The liquidity risk associated with reverse factoring is considered to be low in view of: i) the contractual agreements, which provide that if one or more agreements are terminated, they must, by formal agreement between the parties, continue to operate for the existing contracts. Therefore, in addition to not being able to request immediate payment of the deferred amounts, the institutions will also have to keep the existing contractual relationships with the suppliers in force until natural expiry; ii) the diversification achieved with the involvement of 10 different operators and with a concentration not exceeding 31% of the value at a given date.

With reference to market risk, it should be noted that production costs are influenced by the price trends of the main raw materials used, such as steel, copper and fuel. The Parent Company monitors these risks and mitigates them by adopting contractual and/or financial hedges where possible and considered appropriate.
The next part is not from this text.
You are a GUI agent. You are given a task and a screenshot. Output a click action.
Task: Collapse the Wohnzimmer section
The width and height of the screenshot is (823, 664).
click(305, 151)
The interest rate risk mainly arises due to the uncertainty of cash flows related to the Group's assets and liabilities deriving from interest rate fluctuations; the strategy of managing this risk, implemented through the negotiation of derivative financial instruments (mainly interest rate swaps) has allowed the economic-financial impact of the increase in interest rates to be contained. As a result of the strategy described above, more than 80% of the Group's gross debt, on which interest accrues, benefited from a fixed rate at 31 March 2024.

Exposure to currency risk arises when commercial and financial contracts are denominated in foreign currencies and when goods and materials are purchased in currencies other than the functional currency. Currency risk management is carried out through the negotiation of forward contracts and options and seeks to hedge all of the Group's foreign currency inflows, but only the largest foreign currency outflows.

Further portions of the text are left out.